• _Estratto fornito_:
Ospedali, è il suicidio l'evento più segnalato al ministero della Salute

ospedale.jpgIl "suicidio o tentato suicidio di paziente in ospedale" e' stato l'evento piu' frequentemente segnalato dalle strutture sanitarie al Ministero della Salute, dal settembre 2005 all'agosto 2009 con 88 segnalazioni, pari al 22,9% dei casi. E' il dato, si legge in una nota, emerso dal Rapporto dell'Osservatorio Nazionale sugli Eventi Sentinella, attivato presso il Ministero della Salute. Uno studio che verra' presentato al quarto Forum Risk Management in Sanita' di Arezzo, in programma dal 24 al 27 novembre.
Il Ministero della Salute - riferisce il Rapporto - definisce evento sentinella "un evento avverso particolarmente grave, potenzialmente evitabile, che puo' comportare morte o grave danno al paziente e che determina una perdita di fiducia dei cittadini nei confronti del servizio sanitario". Il monitoraggio di eventi sentinella e l'analisi delle loro cause consente di imparare dagli errori e promuovere azioni preventive per contrastare il ripetersi di eventi analoghi, in favore della sicurezza del paziente.

• _Estratto del dataset_:

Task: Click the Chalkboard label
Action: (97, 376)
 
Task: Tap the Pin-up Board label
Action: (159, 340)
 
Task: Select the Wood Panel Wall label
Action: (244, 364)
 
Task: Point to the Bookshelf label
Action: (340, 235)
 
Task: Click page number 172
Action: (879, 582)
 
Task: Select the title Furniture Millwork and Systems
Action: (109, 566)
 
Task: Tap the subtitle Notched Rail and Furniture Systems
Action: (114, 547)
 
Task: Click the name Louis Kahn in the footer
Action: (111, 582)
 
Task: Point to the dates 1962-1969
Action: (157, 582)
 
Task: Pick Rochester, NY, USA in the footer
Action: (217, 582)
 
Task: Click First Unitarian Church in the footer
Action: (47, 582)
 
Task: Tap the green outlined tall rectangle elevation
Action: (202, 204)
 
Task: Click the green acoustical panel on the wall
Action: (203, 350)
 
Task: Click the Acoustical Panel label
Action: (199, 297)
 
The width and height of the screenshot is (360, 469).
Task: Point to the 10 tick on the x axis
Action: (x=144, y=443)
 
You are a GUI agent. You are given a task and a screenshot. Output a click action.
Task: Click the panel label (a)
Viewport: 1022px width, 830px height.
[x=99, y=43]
--
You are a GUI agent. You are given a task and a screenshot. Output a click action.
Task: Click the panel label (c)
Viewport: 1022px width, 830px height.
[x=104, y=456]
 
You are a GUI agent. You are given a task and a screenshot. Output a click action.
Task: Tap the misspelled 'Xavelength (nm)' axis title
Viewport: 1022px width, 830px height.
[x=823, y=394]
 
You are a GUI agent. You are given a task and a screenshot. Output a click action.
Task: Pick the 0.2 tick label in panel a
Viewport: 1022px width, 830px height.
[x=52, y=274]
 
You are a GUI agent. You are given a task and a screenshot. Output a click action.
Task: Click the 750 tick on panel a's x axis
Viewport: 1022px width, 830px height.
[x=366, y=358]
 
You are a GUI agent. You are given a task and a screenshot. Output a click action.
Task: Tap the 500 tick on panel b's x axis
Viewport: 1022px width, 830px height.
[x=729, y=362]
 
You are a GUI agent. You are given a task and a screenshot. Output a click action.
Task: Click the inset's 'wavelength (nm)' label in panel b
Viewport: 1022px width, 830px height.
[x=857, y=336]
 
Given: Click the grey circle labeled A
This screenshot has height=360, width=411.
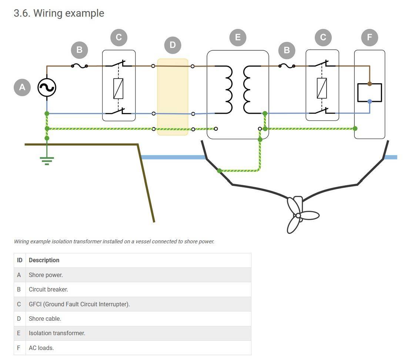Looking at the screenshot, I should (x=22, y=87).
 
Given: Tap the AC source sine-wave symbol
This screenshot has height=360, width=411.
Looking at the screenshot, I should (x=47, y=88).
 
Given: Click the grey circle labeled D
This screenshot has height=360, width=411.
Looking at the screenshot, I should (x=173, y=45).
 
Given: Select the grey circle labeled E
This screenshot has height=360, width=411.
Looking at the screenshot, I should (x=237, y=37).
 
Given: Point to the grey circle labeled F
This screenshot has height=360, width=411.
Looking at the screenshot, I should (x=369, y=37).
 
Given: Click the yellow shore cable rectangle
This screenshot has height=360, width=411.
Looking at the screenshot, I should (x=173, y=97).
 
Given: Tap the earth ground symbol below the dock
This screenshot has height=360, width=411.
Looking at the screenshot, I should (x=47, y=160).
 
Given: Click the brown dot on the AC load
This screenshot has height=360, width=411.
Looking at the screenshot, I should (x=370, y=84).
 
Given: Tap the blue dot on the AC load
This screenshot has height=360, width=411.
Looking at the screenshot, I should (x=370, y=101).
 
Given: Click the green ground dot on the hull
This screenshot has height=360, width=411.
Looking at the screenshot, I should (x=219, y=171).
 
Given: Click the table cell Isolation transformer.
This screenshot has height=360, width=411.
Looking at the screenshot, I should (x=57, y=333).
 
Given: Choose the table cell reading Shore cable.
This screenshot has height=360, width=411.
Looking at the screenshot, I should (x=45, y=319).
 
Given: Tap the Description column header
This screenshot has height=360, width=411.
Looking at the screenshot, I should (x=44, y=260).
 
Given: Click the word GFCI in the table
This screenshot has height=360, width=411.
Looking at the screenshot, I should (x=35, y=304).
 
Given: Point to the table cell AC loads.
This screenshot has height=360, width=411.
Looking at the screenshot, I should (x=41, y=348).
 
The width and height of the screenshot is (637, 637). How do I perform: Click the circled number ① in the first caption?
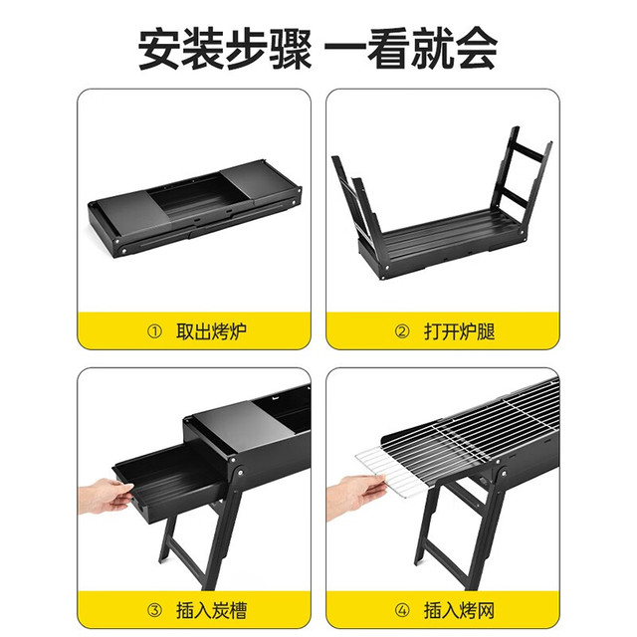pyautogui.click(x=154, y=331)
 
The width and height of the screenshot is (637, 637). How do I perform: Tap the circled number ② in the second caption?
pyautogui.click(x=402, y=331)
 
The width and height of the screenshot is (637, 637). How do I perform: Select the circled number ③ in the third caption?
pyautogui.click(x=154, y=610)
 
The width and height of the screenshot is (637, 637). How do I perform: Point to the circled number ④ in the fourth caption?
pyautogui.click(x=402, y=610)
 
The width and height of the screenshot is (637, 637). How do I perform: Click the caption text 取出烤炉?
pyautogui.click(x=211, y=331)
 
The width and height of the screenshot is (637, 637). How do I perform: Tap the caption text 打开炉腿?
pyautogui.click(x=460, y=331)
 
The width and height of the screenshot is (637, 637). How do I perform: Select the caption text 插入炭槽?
--
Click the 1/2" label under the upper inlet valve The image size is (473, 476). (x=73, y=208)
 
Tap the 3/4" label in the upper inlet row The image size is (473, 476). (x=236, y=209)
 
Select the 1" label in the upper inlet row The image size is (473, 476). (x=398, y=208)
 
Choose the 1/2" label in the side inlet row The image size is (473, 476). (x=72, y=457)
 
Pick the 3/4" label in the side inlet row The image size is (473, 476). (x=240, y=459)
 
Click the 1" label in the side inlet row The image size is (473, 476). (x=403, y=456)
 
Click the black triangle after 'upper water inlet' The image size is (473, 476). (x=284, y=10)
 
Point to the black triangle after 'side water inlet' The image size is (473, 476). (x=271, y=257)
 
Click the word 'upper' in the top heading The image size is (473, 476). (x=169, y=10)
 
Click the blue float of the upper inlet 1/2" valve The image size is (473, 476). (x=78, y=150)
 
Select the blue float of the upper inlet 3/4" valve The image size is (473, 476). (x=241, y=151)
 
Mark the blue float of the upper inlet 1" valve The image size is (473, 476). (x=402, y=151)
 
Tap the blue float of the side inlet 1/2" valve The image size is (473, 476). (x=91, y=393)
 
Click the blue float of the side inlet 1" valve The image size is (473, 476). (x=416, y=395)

• _Elenco compiti_:
• 1. Rispondi a queste domande sull'articolo relativo agli eventi sentinella negli ospedali:
(a) Quante segnalazioni di suicidio o tentato suicidio di paziente in ospedale sono arrivate al Ministero della Salute, e a quale percentuale dei casi corrispondono?
(b) In quale occasione, in quale città e in quali giorni verrà presentato lo studio?
(c) Secondo l'articolo, che cosa consentono il monitoraggio degli eventi sentinella e l'analisi delle loro cause?
• 2. Trascrivi la parte dell'articolo sugli eventi sentinella che va da "Il Ministero della Salute - riferisce" fino a "sicurezza del paziente." compreso.
Il materiale non serve per svolgere i compiti.

• _Risposte fornite_:
• 1.
(a) 88 segnalazioni, pari al 22,9% dei casi.
(b) Al quarto Forum Risk Management in Sanità, ad Arezzo, dal 24 al 27 novembre.
(c) Consentono di imparare dagli errori e di promuovere azioni preventive per contrastare il ripetersi di eventi analoghi, a favore della sicurezza del paziente.

• 2.
Il Ministero della Salute - riferisce il Rapporto - definisce evento sentinella "un evento avverso particolarmente grave, potenzialmente evitabile, che puo' comportare morte o grave danno al paziente e che determina una perdita di fiducia dei cittadini nei confronti del servizio sanitario". Il monitoraggio di eventi sentinella e l'analisi delle loro cause consente di imparare dagli errori e promuovere azioni preventive per contrastare il ripetersi di eventi analoghi, in favore della sicurezza del paziente.